14 Out Afonso Sereno: “Sinto-me lisonjeado”

Foi nos Açores, num momento de diversão no Porto Rabo de Peixe, que Afonso Sereno conseguiu a fotografia que viria a ser transformada num dos posters vencedores da Open Call. Habituado a expor todos os anos no Porto, considera a sua presença no POSTER Mostra 2020 um gatilho motivacional para explorar outras formas de apresentar o seu trabalho.

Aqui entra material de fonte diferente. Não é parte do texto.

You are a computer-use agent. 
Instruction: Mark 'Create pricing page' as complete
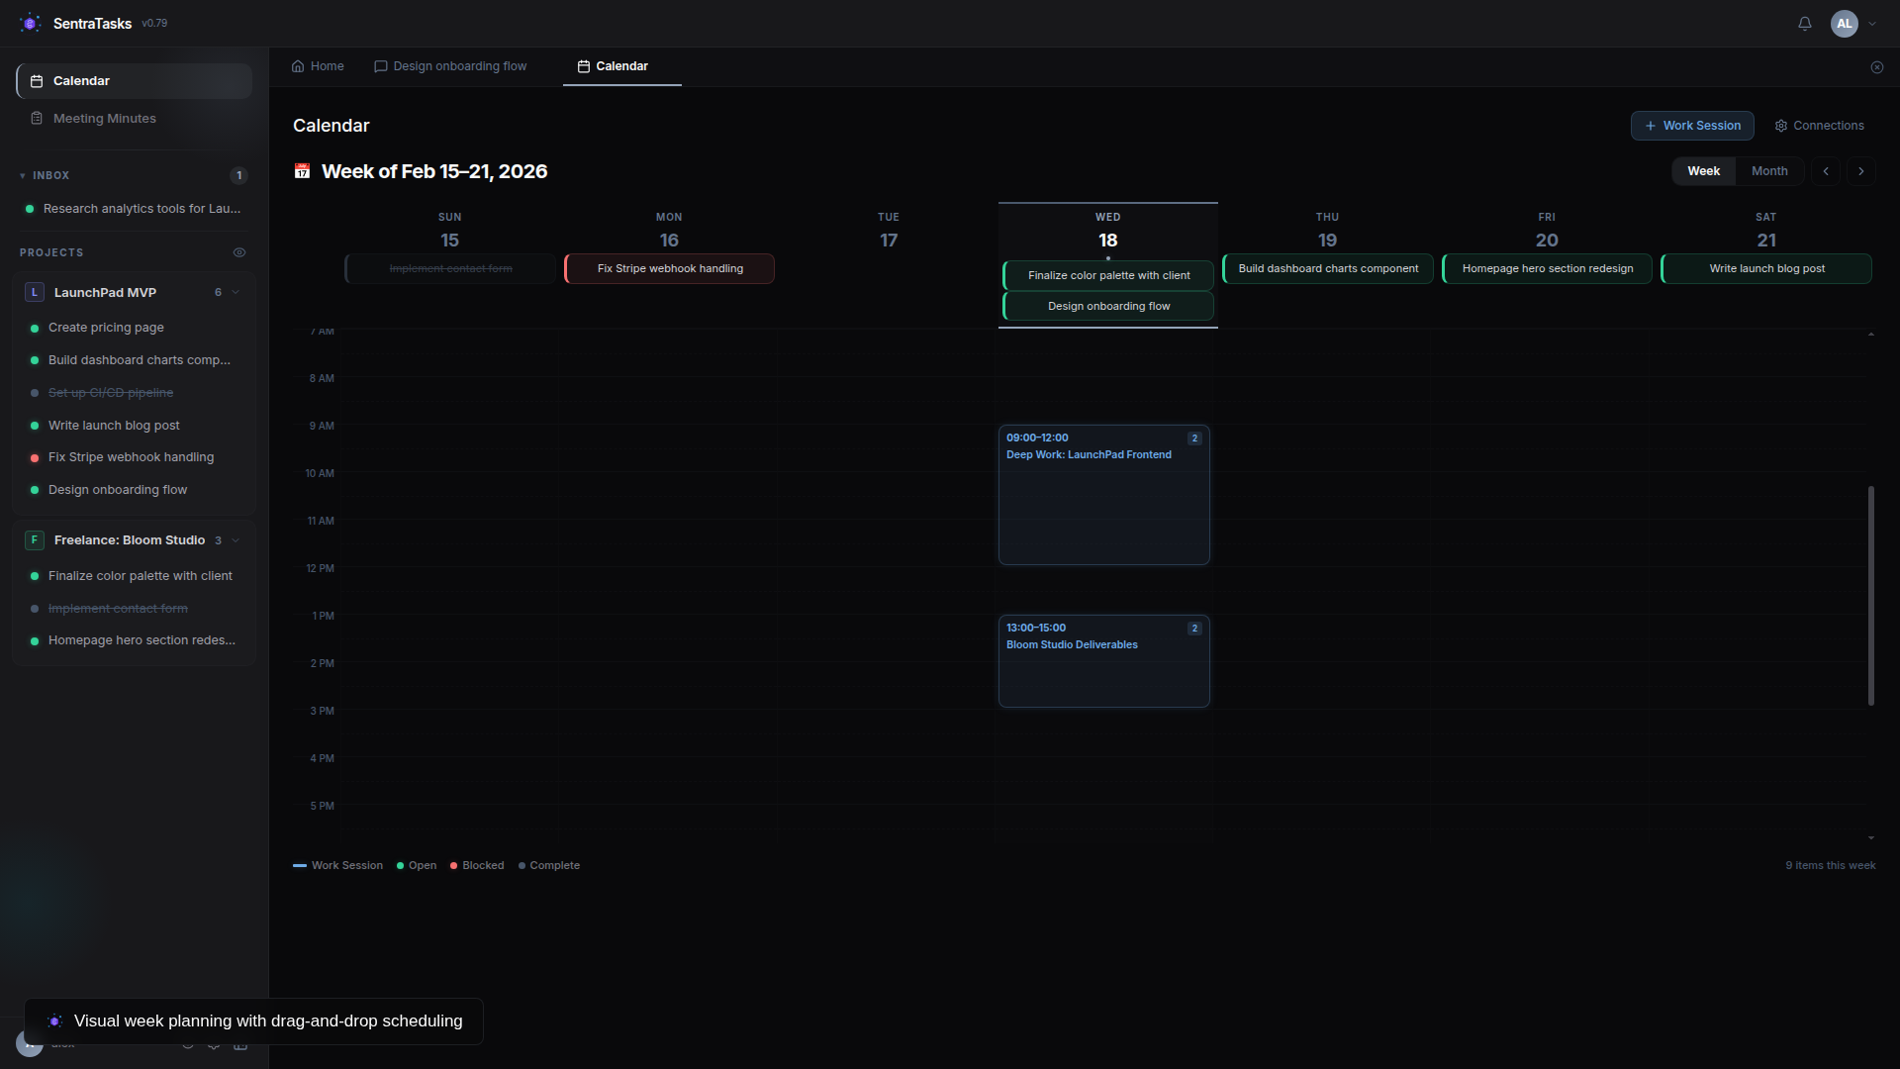(x=35, y=327)
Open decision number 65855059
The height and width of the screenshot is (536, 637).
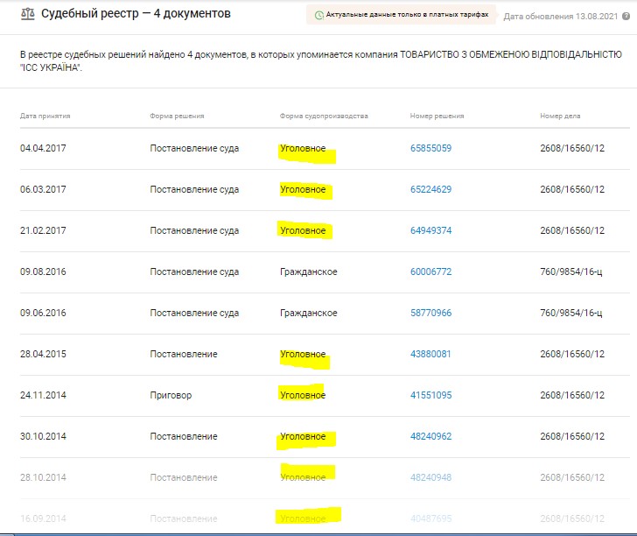tap(431, 148)
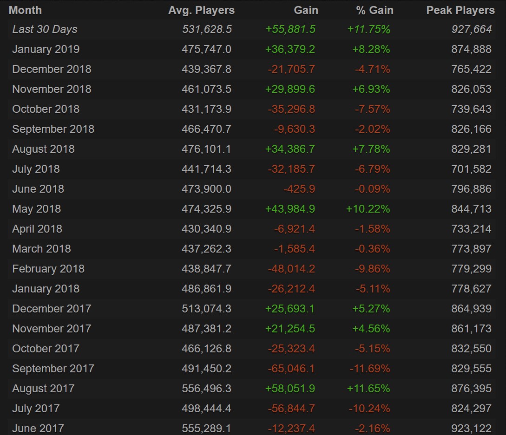Click the December 2018 month cell
The image size is (506, 435).
(52, 69)
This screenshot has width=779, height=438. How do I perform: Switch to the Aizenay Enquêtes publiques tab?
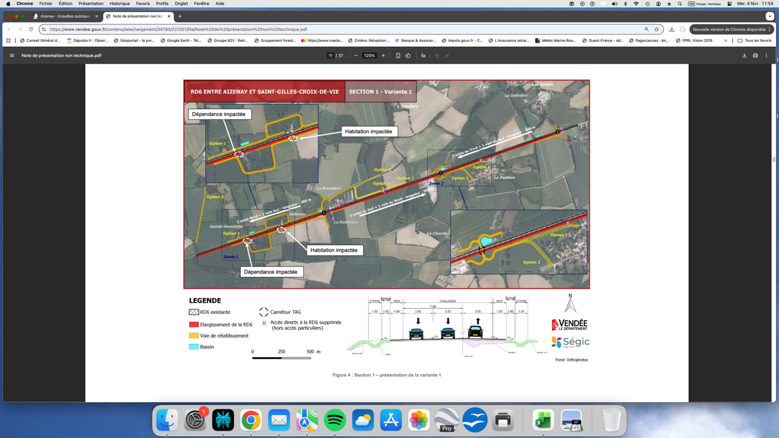coord(65,16)
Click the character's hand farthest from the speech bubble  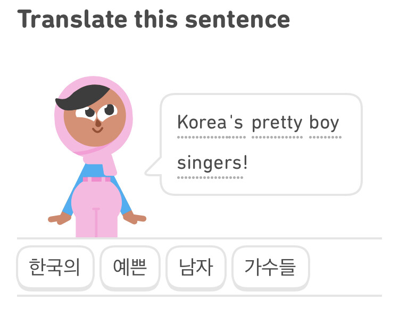pos(57,218)
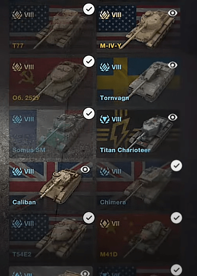197x276 pixels.
Task: Click the eye icon on M-IV-Y card
Action: pos(172,13)
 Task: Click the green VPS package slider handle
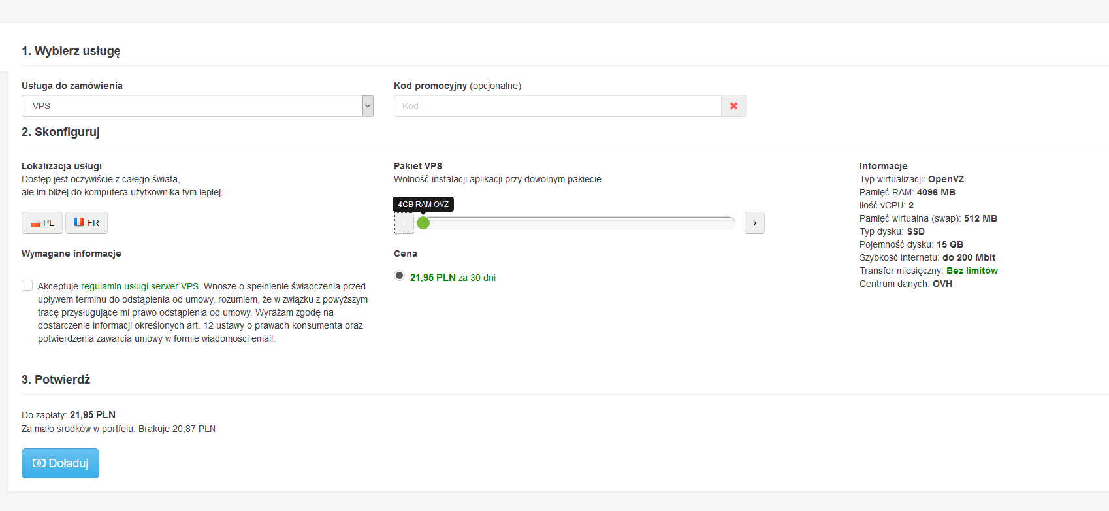point(423,223)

Participaste no POSTER com uma fotografia de um projeto teu ainda em curso e que tem como cenário os Açores. Qual é a estória desta imagem?
Esta imagem faz parte de um projeto maior que se intitula “Sonhos Insulares”, no qual procuro criar pequenas histórias e imaginar contos através das minhas memórias fotográficas. Nesta imagem em específico, este rapaz e os seus dois irmãos estavam a divertir-se enquanto saltavam para o mar no Porto de Rabo de Peixe.

Depois do Travel Diaries, perspetiva-se outro livro?
O Travel Diaries foi o meu primeiro livro e já conta com duas edições. Foi o único que fiz até agora, pois representa, de alguma maneira, um agradecimento a todas as pessoas que me ajudaram nas minhas viagens. Tenho outros projetos em ‘stand by’, inclusive este dos Açores, que estão à espera, tanto de financiamento, como de uma estrutura mais idealizada para livro.

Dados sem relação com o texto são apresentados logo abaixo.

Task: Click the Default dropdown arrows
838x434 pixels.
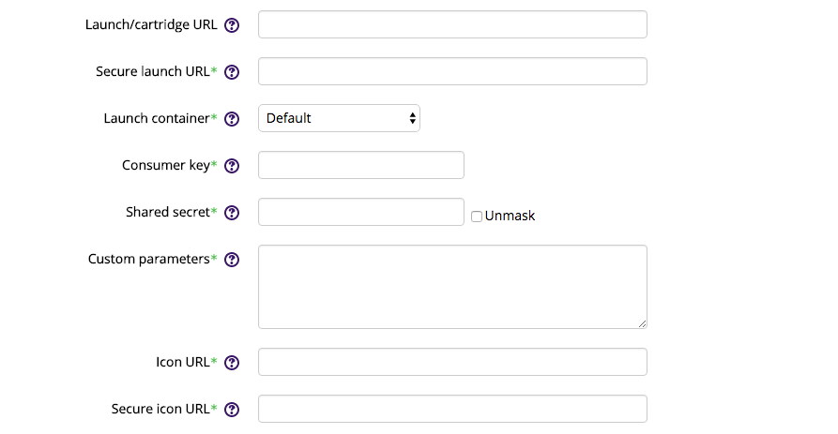Action: click(x=412, y=118)
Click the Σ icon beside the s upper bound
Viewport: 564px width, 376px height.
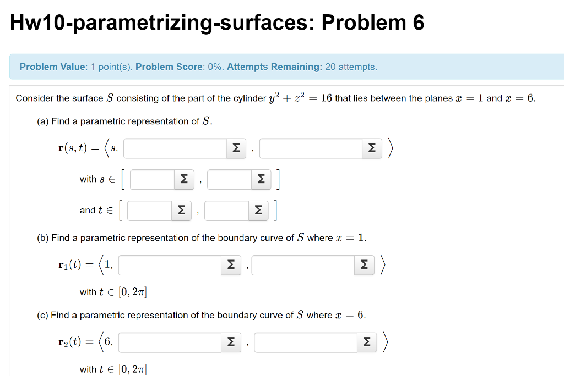(261, 179)
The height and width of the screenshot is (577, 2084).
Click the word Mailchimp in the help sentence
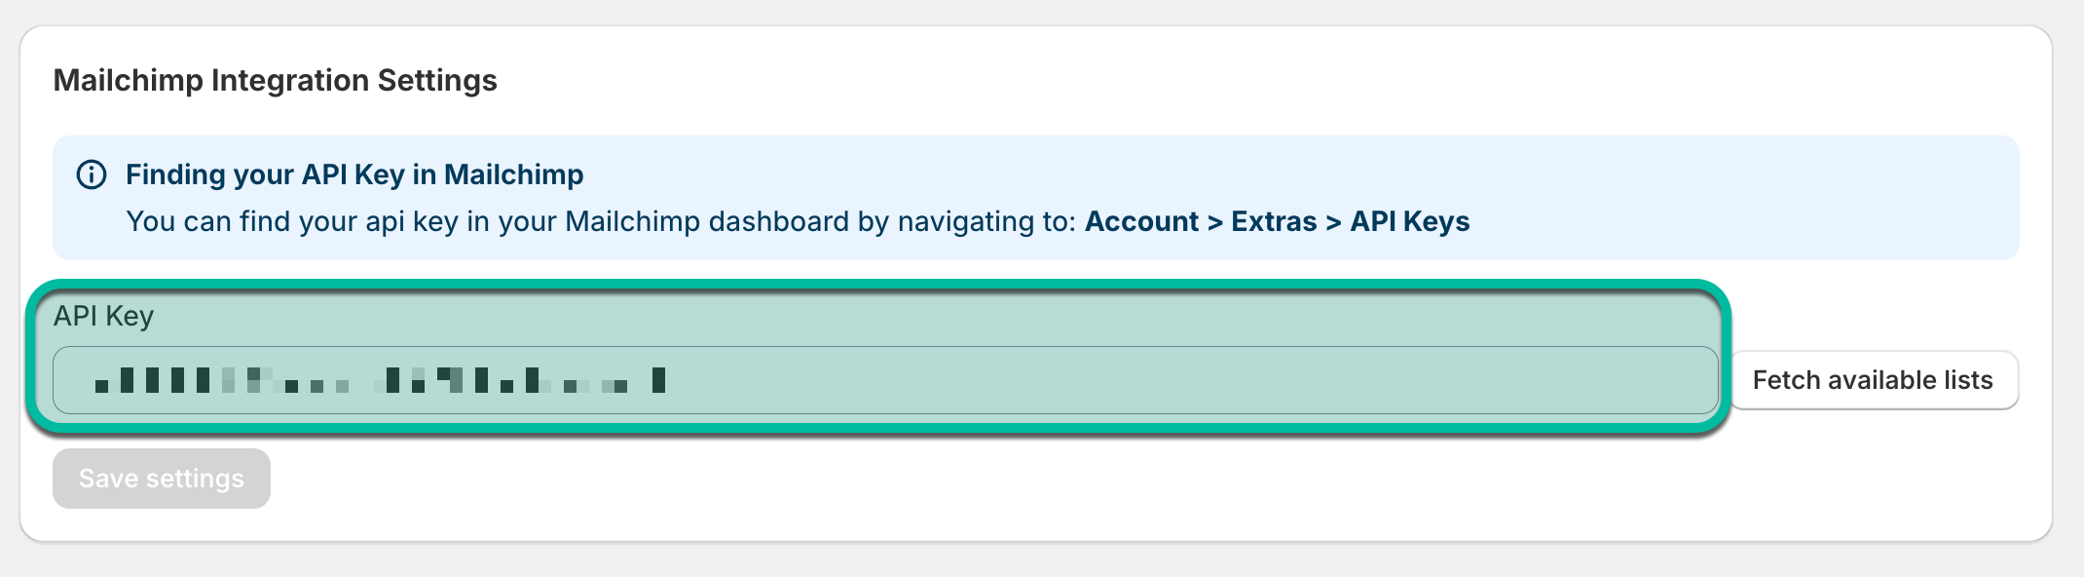pos(632,222)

Na tua biografia, dizes que gostas de deixar que as oportunidades do presente influenciem o futuro. E que a naturalidade das coisas te mostre quem já és. Quem é o Afonso Sereno na Fotografia e como é que esta Open Call pode influenciar o teu percurso?
Exatamente. Acredito que o planeamento de objetivos e a procura de novos desafios é algo constante no meu processo criativo. Contudo, é curioso que seja nas oportunidades mais inesperadas que surgem os melhores projetos e as ideias mais diferentes.
Eu próprio exponho as minhas fotografias todos os verões na Rua das Flores, no Porto e esta exposição do POSTER deu-me mais motivação para pensar em novas perspetivas, sendo algo diferente daquilo que eu costumo fazer. Foi pena não ter conseguido estar mais presente durante a exposição porque acredito que o contacto com os outros artistas e com as pessoas que visitam é crucial para tirar o maior proveito desta experiência. Sinto-me lisonjeado e é maravilhoso ver o meu trabalho reconhecido junto de tantos outros artistas.

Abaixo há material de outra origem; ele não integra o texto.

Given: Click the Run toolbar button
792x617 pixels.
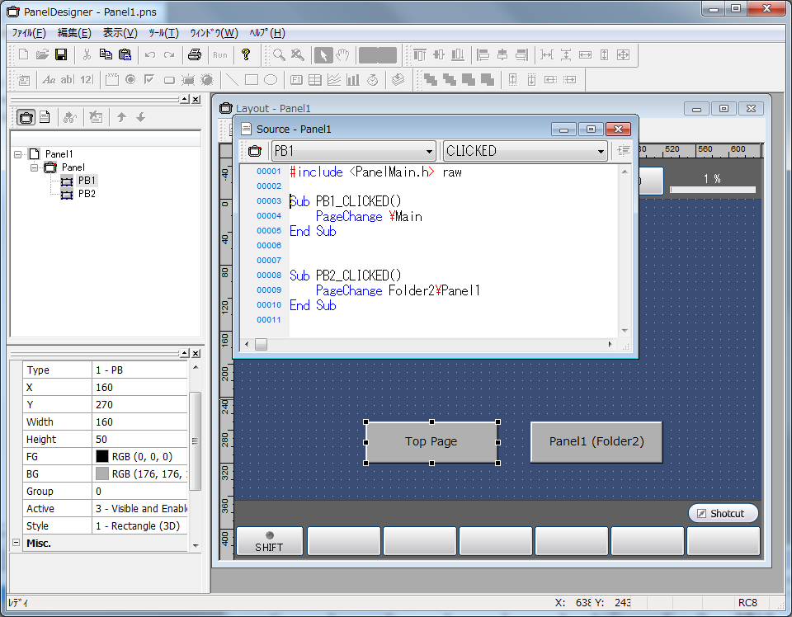Looking at the screenshot, I should [219, 55].
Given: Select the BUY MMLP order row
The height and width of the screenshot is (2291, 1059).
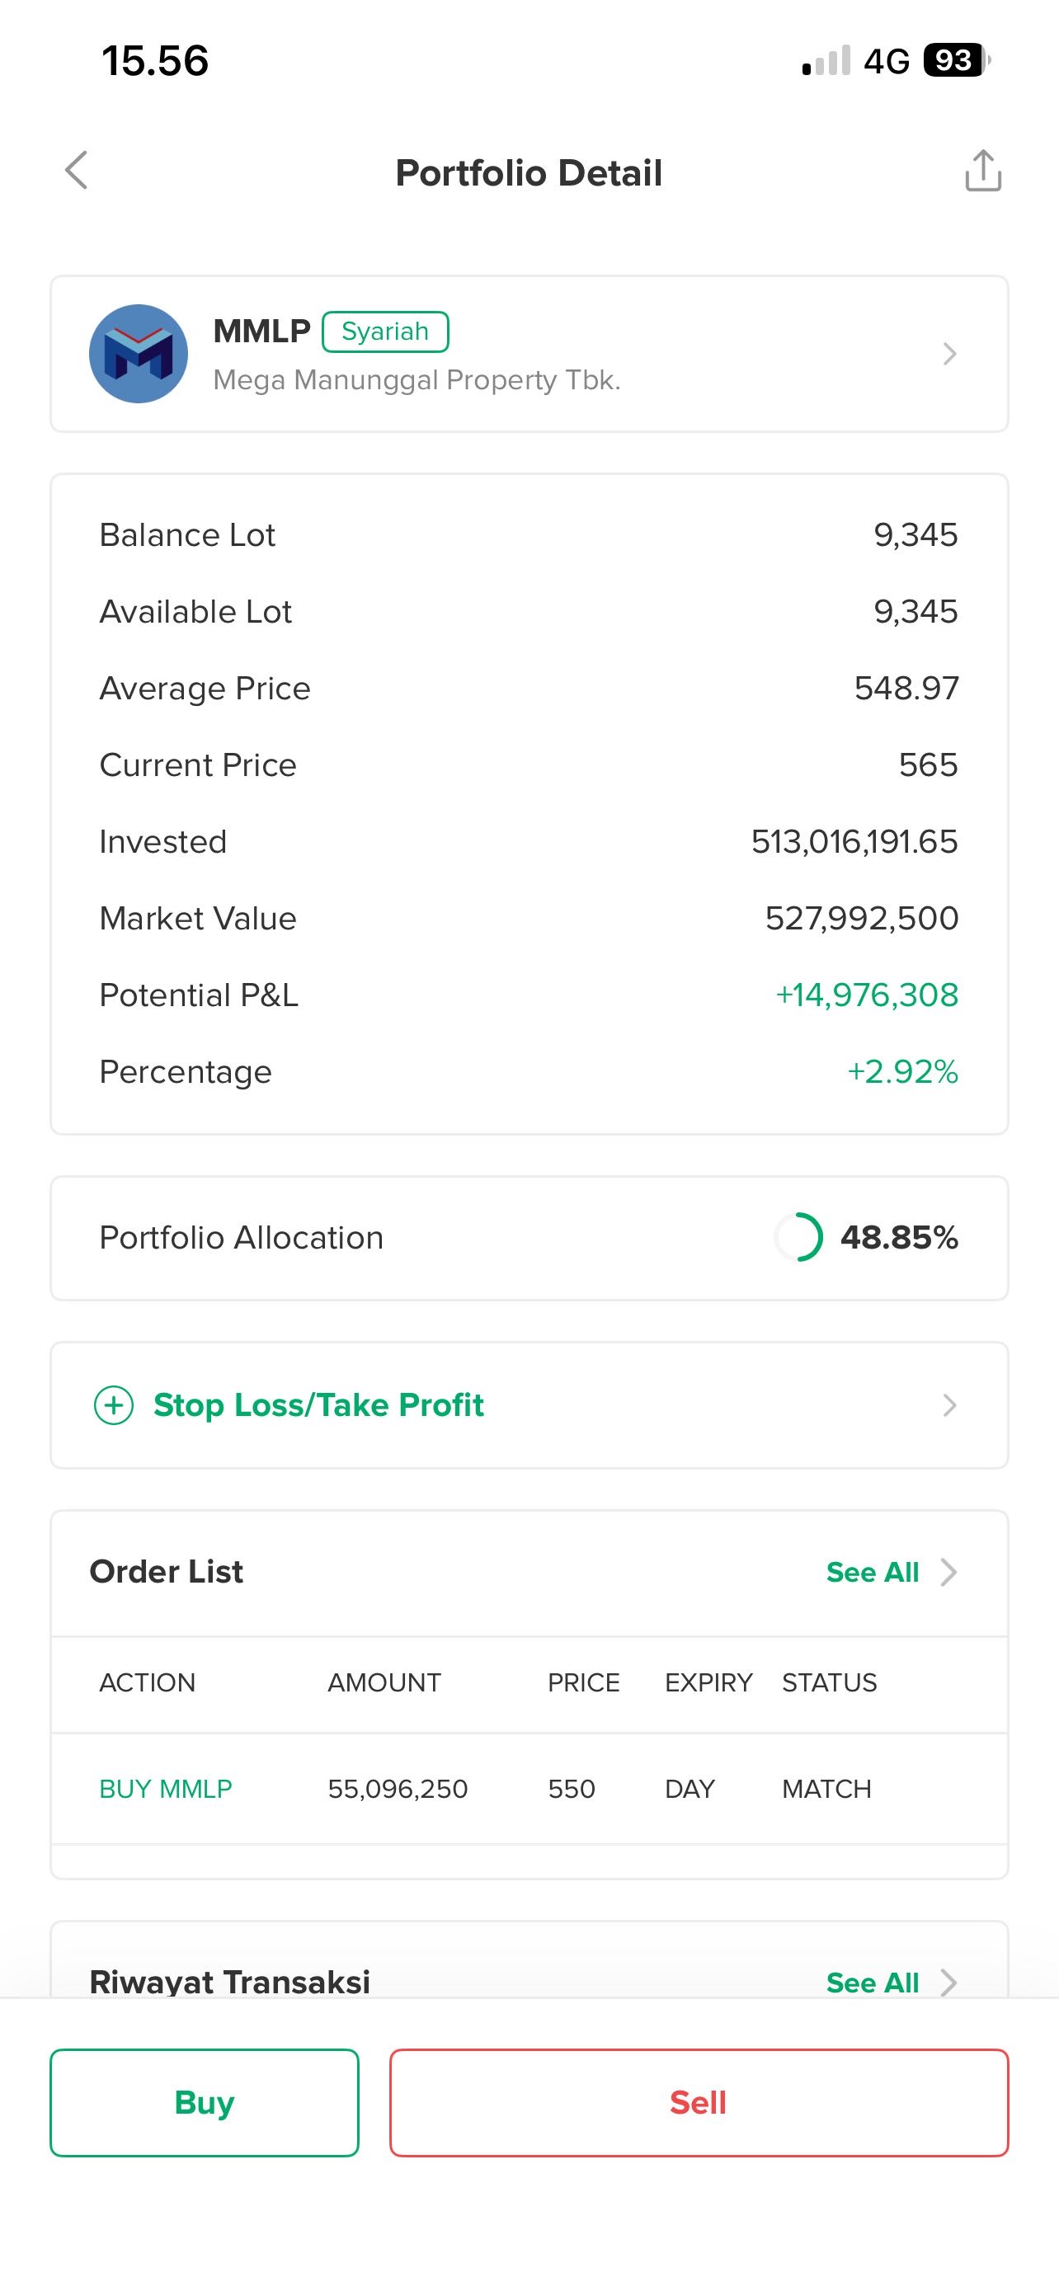Looking at the screenshot, I should (529, 1789).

De tudo o que já aprendeste nesta trajetória, o que é que te marcou mais e qual o maior tributo que podes prestar à Fotografia por essa aprendizagem?
Todas as pessoas com quem tive contacto. A câmara tem funcionado como uma extensão de mim próprio e abre-me imensas possibilidades de novas experiências e facilita conexões com novas pessoas. Assim, além de ser um meio de expressão dos meus pensamentos e emoções, torna-se também uma ponte de ligação entre mim e os outros.